Before Prince Harry took the stage at a Melbourne mental health summit, I texted my ABC broadcaster mate Virginia Trioli a selfie: “Ready for Harry to talk about workplace burnout when he’s never had a workplace!”
Virginia and I have enjoyed a few rollicking public and private debates on the Sussexes, who I see as talented opportunists. She asked if I was there to “troll” Harry: “I bet you end up kind of liking him.”
That’s what I was there to find out. Did I? And if you saw Haz in real life, would you?
First, a bit of scene setting. Harry was 25 minutes late, which left host Professor Melinda Edwards improvising to 300 people who’d paid $1000–plus a head to have their minds blown by a duke.
She was awesome. Riffed about Finland’s energy technology, kelp cultivation, a Bhutanese dish of molten fat: “Does anyone here like chilli? My husband’s allergic.”
When he finally slipped up to the mic, Harry was visually worth the wait. He looked expensive, like Tom Hiddleston in The Night Manager. In great nick. Improbably white shirt, beautifully cut suit. Tiny bit tired around the eyes.
But this wasn’t the prince who effortlessly nails children’s hospital visits, can do a half-decent drop punt, charm anyone. It was like he was running an office town hall without enough notice.
Limited stage presence, head down as he rattled through his platitude-laden speech. Social media platforms bad, speaking up good, “it’s a troubled world”, “becoming a husband and father has a way of focusing perspective” etc.
Not boring: Meghan was there! Sitting off to the side, impeccable in white, laser-focused on her man. “Making a difference” is “very depleting” for them, Harry said, but “we all have to believe tomorrow is going to be better than today”. Damn straight.
But. When Haz got onto the Q&A with a fawning Brendan Nelson, he started talking off the cuff and suddenly wasn’t just a middle-aged man who works at a life-coaching business.
Asked where his sense of duty comes from, Harry was fabulously snooty, the Sandhurst officer barging around on a polo pony: “I was born into it.” Like, der, Brendan. “Also, it’s what my mum would want me to do.”
Right answer. Being Diana’s son is his calling card, so he went there, with something that combined brutality with delicacy.
“Grief doesn’t disappear because we ignore it,” he said. “Experiencing that as a kid while in a goldfish bowl under constant surveillance, yes, that will have its challenges.
“And without purpose, that will break you. I was like, ‘I don’t want this job.’ It killed my mum. I stuck my head in the sand for years.”
Legit, I wanted to invite him home for soup and an early night.
Thing is, I can still see Diana’s longer hair like a cloud around her beautiful, happy, exhausted face when she carried Harry from hospital.

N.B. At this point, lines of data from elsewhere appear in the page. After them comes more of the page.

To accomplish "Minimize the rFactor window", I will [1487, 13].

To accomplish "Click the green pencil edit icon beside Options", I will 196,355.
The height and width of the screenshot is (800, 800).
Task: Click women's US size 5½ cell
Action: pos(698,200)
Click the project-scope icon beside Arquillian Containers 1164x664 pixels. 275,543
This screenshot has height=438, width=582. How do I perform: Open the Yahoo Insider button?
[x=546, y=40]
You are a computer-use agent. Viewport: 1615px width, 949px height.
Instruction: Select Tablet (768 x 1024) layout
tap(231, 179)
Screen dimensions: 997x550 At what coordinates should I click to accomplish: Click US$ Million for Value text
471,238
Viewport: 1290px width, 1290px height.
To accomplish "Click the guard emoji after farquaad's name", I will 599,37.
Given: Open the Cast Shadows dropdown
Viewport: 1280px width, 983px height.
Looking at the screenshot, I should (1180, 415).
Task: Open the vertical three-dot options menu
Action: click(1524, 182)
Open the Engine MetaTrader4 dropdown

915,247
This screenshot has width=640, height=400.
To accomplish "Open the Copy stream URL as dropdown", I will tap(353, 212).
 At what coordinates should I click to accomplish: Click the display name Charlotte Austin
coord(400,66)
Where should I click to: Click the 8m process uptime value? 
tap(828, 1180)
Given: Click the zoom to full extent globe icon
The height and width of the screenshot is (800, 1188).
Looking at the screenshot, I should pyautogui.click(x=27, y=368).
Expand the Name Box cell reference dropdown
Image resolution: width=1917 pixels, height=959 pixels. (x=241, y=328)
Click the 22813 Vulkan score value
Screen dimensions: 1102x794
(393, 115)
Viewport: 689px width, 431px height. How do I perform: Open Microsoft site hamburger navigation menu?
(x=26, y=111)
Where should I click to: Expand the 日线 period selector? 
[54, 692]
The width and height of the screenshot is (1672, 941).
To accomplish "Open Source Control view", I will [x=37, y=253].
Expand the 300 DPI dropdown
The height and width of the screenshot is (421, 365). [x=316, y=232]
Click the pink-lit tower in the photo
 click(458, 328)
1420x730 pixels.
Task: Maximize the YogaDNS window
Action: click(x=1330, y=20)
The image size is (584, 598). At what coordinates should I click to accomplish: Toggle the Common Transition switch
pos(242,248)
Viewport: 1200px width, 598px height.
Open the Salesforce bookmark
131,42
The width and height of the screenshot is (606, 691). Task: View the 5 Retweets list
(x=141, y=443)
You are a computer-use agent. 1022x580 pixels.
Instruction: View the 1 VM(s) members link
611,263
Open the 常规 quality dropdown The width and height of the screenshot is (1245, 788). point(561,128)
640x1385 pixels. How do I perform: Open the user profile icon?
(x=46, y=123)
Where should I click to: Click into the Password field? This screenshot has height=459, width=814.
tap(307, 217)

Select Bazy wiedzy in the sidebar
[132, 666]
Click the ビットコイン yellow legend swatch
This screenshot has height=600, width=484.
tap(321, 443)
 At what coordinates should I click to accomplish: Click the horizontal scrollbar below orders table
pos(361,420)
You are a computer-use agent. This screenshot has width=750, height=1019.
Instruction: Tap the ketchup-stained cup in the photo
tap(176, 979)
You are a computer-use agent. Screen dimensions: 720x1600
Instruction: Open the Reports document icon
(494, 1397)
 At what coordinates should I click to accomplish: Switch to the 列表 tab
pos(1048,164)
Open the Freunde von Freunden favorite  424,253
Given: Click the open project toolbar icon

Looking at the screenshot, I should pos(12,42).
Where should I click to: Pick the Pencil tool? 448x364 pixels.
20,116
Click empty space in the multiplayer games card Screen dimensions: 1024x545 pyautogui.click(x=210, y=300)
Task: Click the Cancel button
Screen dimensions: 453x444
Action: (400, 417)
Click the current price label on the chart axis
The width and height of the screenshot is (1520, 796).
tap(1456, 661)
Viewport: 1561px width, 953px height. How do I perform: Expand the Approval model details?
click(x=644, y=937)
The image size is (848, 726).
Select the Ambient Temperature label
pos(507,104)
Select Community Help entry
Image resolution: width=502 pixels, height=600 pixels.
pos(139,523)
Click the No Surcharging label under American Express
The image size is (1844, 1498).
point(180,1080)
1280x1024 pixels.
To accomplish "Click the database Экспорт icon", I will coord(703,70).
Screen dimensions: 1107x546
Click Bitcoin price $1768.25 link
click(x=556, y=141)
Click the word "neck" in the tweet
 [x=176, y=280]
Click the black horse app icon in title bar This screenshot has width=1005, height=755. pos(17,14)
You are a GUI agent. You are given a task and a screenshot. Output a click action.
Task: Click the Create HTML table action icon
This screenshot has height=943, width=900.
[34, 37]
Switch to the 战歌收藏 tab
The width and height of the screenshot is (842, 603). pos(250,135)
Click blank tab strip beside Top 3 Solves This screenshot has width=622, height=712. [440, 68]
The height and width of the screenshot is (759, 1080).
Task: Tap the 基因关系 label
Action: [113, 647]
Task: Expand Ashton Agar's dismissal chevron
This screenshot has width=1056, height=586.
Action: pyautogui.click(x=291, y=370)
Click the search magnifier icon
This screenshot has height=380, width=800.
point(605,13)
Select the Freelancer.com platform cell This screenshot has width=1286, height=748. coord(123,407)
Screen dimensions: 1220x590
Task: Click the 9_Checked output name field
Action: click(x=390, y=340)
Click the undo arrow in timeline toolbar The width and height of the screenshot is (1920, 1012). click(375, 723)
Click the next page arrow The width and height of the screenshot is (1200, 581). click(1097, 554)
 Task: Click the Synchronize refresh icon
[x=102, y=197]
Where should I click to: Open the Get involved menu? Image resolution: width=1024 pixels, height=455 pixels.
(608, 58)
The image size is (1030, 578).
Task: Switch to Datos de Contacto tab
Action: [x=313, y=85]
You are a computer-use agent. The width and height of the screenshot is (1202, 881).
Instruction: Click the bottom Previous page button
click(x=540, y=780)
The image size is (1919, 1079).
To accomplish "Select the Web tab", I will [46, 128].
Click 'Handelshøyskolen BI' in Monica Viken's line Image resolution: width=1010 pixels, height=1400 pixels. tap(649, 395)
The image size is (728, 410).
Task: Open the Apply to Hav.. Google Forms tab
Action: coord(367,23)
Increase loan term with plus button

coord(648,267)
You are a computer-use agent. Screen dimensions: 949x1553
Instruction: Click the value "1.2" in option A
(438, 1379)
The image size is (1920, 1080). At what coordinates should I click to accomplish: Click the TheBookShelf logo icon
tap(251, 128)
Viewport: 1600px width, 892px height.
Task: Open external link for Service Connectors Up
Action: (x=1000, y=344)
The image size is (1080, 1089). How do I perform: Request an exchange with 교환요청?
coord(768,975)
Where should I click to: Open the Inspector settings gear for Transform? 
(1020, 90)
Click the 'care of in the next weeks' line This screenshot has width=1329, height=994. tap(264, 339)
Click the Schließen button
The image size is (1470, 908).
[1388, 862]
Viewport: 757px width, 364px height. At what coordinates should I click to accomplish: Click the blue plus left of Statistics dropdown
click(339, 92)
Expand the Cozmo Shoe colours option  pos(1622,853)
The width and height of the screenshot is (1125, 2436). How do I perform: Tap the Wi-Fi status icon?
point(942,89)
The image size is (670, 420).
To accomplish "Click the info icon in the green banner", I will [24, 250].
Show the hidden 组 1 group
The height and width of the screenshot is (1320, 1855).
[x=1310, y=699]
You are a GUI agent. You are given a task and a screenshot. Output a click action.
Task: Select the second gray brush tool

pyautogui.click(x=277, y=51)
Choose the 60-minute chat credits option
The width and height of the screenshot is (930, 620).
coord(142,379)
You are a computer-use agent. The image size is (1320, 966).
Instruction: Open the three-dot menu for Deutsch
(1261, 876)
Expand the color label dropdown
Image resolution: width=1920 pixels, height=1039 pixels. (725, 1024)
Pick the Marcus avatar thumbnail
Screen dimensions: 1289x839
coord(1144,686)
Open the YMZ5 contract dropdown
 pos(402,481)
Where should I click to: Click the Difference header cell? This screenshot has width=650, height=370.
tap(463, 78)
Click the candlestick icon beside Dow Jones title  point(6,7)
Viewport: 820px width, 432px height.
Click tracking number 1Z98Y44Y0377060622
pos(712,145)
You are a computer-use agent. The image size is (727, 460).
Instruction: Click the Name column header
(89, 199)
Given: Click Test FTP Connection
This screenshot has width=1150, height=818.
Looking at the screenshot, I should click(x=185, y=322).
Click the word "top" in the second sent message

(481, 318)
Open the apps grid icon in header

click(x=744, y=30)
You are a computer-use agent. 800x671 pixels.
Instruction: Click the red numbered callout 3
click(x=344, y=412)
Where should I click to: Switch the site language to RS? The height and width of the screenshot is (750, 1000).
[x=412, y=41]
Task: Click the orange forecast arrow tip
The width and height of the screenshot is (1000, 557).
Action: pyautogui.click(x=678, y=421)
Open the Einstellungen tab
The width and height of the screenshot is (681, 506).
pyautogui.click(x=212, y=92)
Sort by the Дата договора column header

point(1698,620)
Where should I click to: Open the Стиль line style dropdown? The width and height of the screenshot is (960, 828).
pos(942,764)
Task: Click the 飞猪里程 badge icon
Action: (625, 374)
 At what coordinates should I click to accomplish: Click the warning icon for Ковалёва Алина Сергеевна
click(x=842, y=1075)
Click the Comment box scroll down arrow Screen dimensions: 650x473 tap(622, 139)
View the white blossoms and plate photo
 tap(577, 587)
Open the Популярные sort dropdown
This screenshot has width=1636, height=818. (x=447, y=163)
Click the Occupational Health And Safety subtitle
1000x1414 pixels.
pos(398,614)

I remember him in a puff-sleeve shirt, bashing away on a piano. Dressed as a tiny soldier, dinking his mother on a jet-ski a week or two before she died when he was 12.
Most of all, everyone remembers his untouchable devastation at her funeral, a lost boy walking through London wanting the one thing he could never have again.
So while he’s not much chop as a speaker – I’ve seen more convincing spiels on shopping channels and he should hire Larry Emdur as his speechwriter/chemistry coach – I felt more for Harry than expected.
Not because he’s one of the world’s most famous people, but because at moments I could clearly see the 12-year-old boy again.
Of course, life moves on, but this particular man is frozen in time for a lot of us. And that’s why he’ll always have an audience.
This one gave him a standing ovation. “Loved it. Love him,” said our table mate Rose. At age four, she met Princess Diana at her Melbourne kinder. “He’s as real as you can get for someone like that.”
Maybe. And Virginia, I did end up kind of liking him. Keep that under your hat.
Kate Halfpenny is the founder of Bad Mother Media.